Are you going to miss your child's formative years? It depends on your definition of "miss", not to Bill Clintonize too much. You certainly will miss a lot of time with her. The first two years of med school aren't that bad. But there's no way around overnight call or rotations that require enormous amounts time every day during the 3d and 4th years. You will be absent or busy a lot; whether this will count as missing her crucial years depends on your definition of an active, engaged mother. For some, that means being there 23/7 (obviously, these are not the people who go to med school when their kids are tots). For others, it means staying plugged in with the primary caregiver, whether it be a spouse or a pro, and making time with her when you can.
When looking at med schools, I would ask whether you will be required to do away rotations, if any assistance is provided for childcare, and the number of students who are parents. The last question is a biggie. If you are seen as a fluke or oddity, and attendings are not used to med students as parents, then you may encounter additional trouble. I would also find a discrete way to discover whether a med school has an extended program in case you feel that you need more time.

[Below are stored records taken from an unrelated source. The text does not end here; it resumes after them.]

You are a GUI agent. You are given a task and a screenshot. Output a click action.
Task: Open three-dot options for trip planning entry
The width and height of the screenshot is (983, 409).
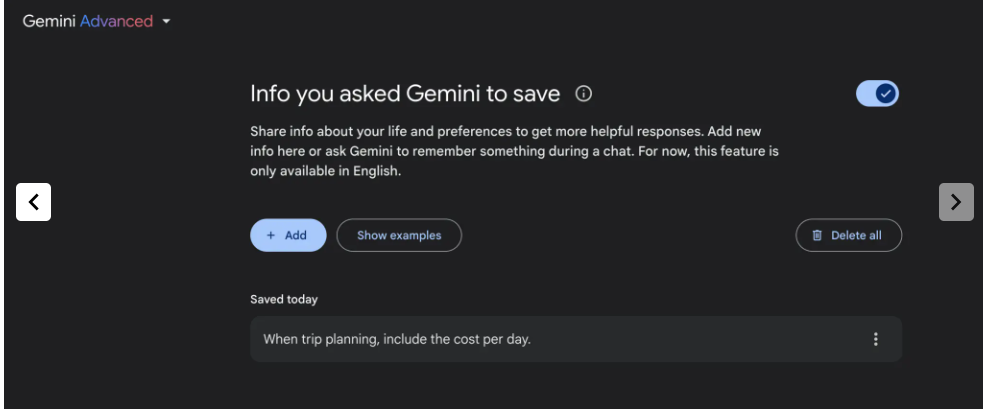(876, 339)
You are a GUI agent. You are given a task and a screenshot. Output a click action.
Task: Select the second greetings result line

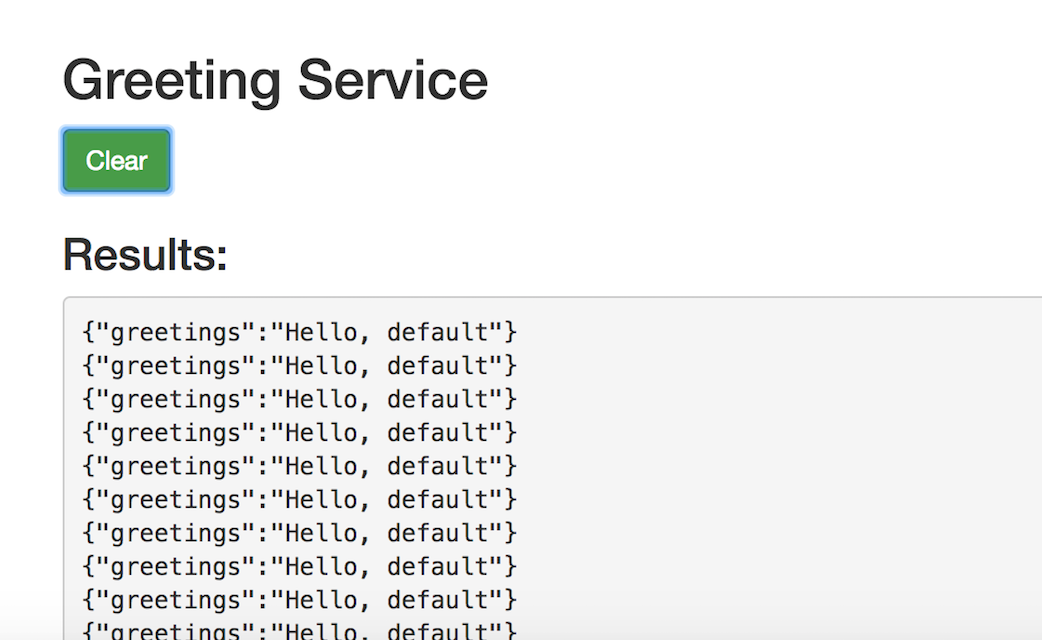(x=299, y=365)
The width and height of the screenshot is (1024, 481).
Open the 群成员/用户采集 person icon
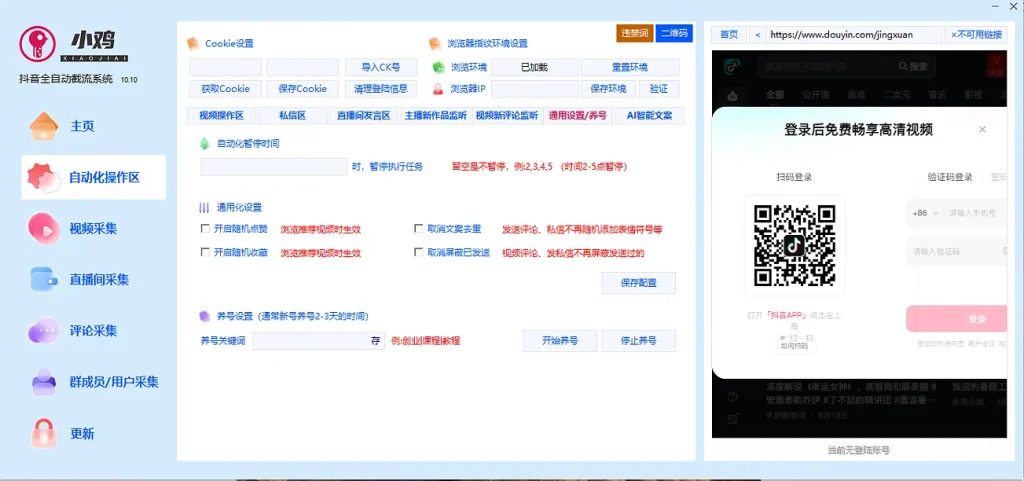[44, 382]
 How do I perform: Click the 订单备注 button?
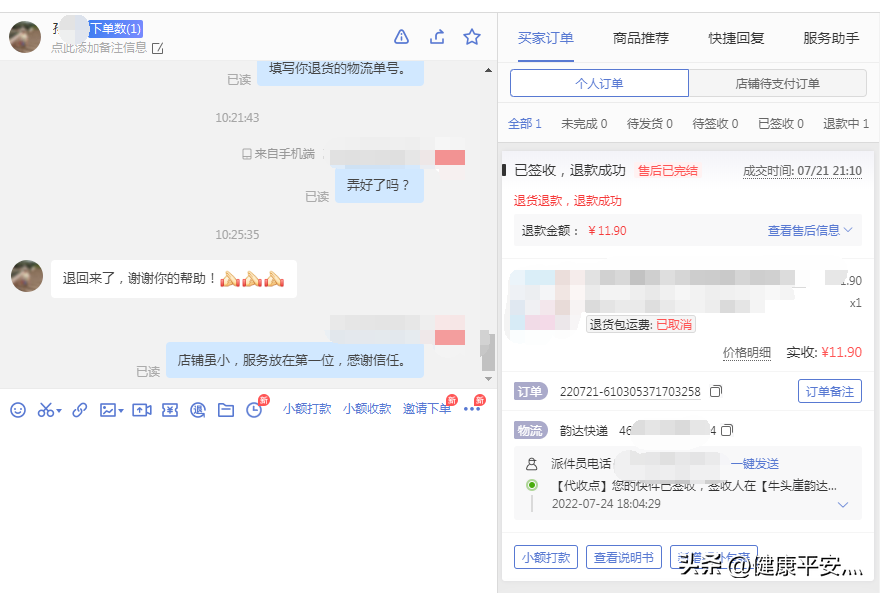click(832, 391)
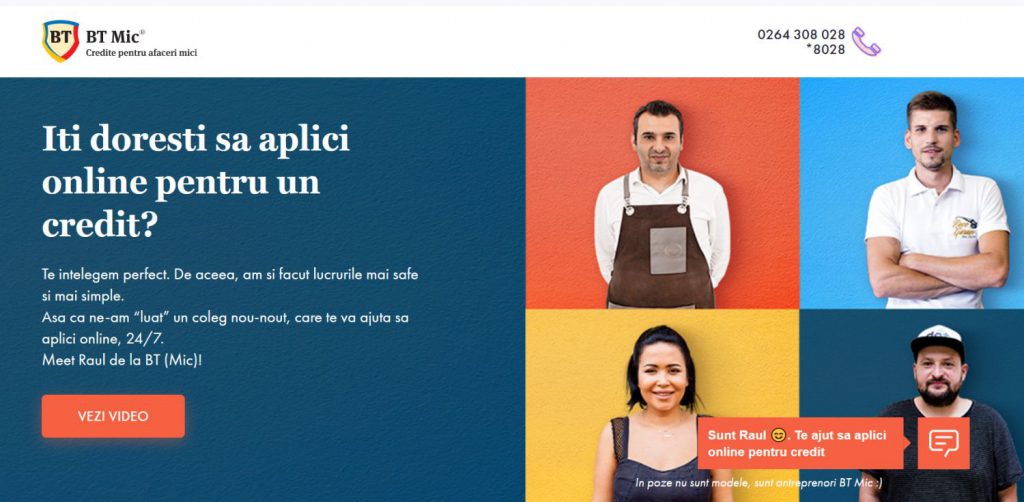Select the photo of bearded man with cap

coord(912,405)
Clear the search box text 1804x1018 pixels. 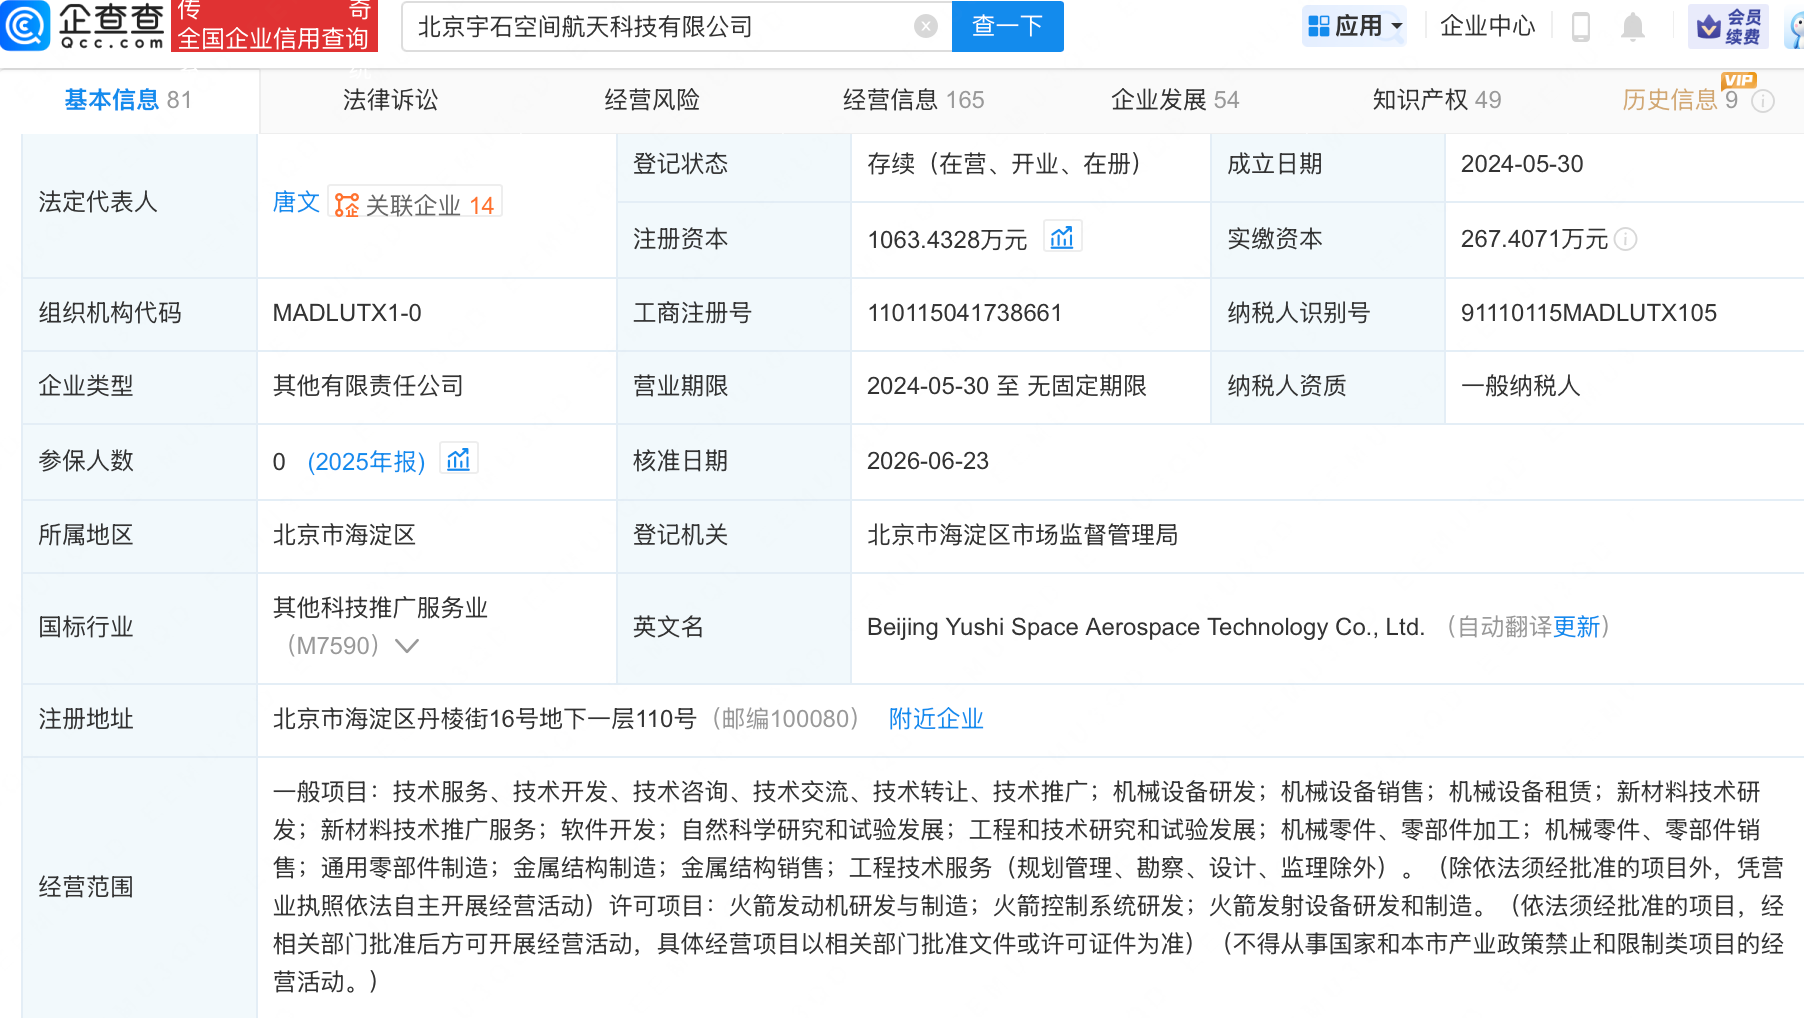[926, 27]
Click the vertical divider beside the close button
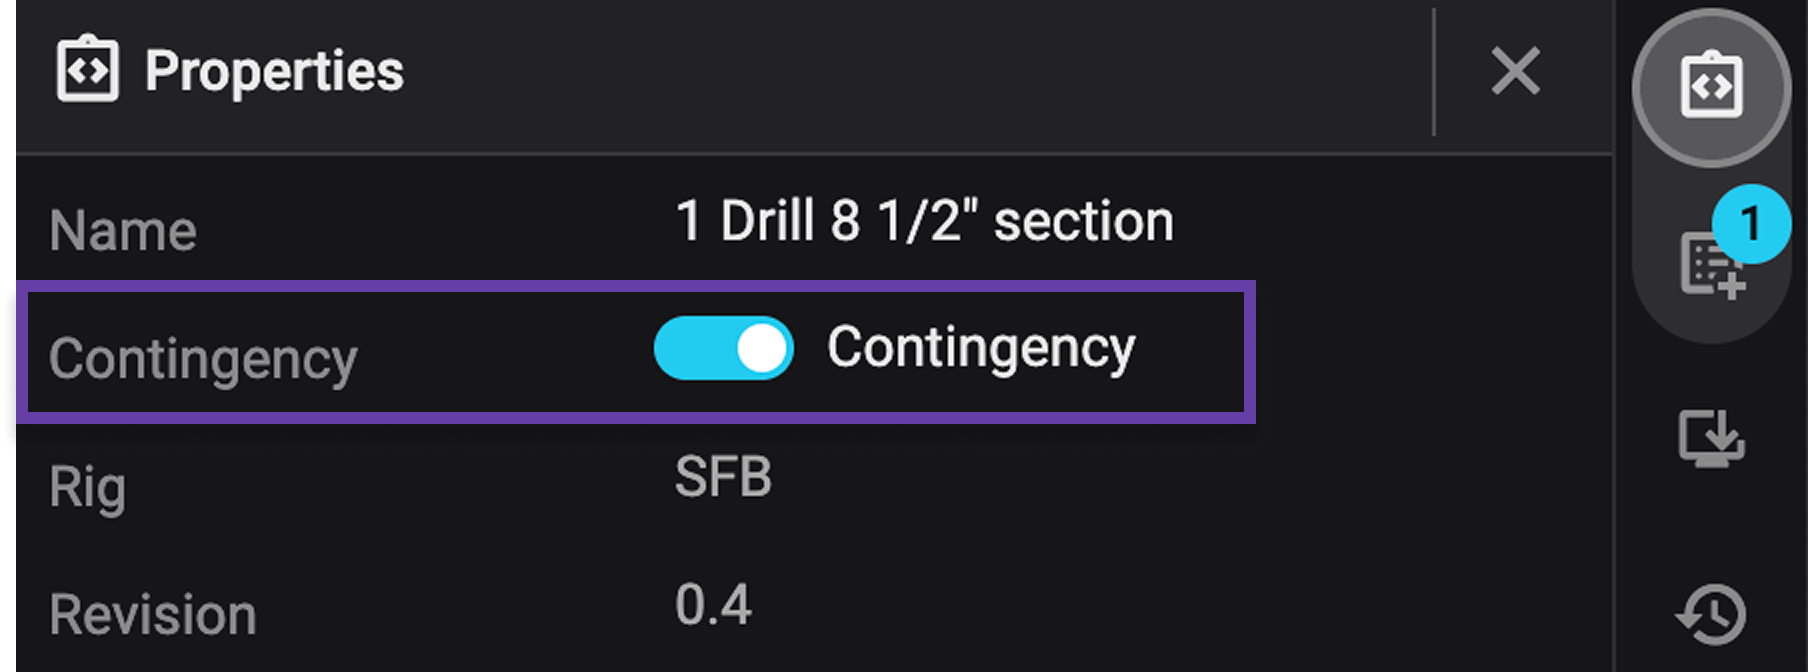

I've spent a lot of the last year asking similar questions to attendings and residents about residencies. And, to be honest, I've regretted doing so in most situations. One's view of what it means to be a good mother and spouse is so personal and the societal pressure to either conform or put up a good show that many answers seemed distorted. I had one attending tell me that residency is not so bad as it does not require that I never see my kids. And she meant that literally: That even if I only see them while they are asleep for weeks on end, I still will be able to see them. Asleep. Without them knowing I'm there, and zero interaction. I found this to be a laughably bad attempt to calm my concerns and realized we had completely different views on our expectations of ourselves as parents. I had another senior attending who is a single mom to 4 kids, 2 with special needs, who said that the kids need to learn to be independent at some age and so starting at, say, age 2 is fine. She's so fine with her kids being "independent" (which I think means being taken care of nearly exclusively by nannies) that she is picking up a Ph.D. in an unrelated field, despite also having extra administrative and research duties. Obviously, she doesn't see her time with kids as being too limited with her medical responsibilities. Our perspectives were utterly different, and thus her advice was not useful to me.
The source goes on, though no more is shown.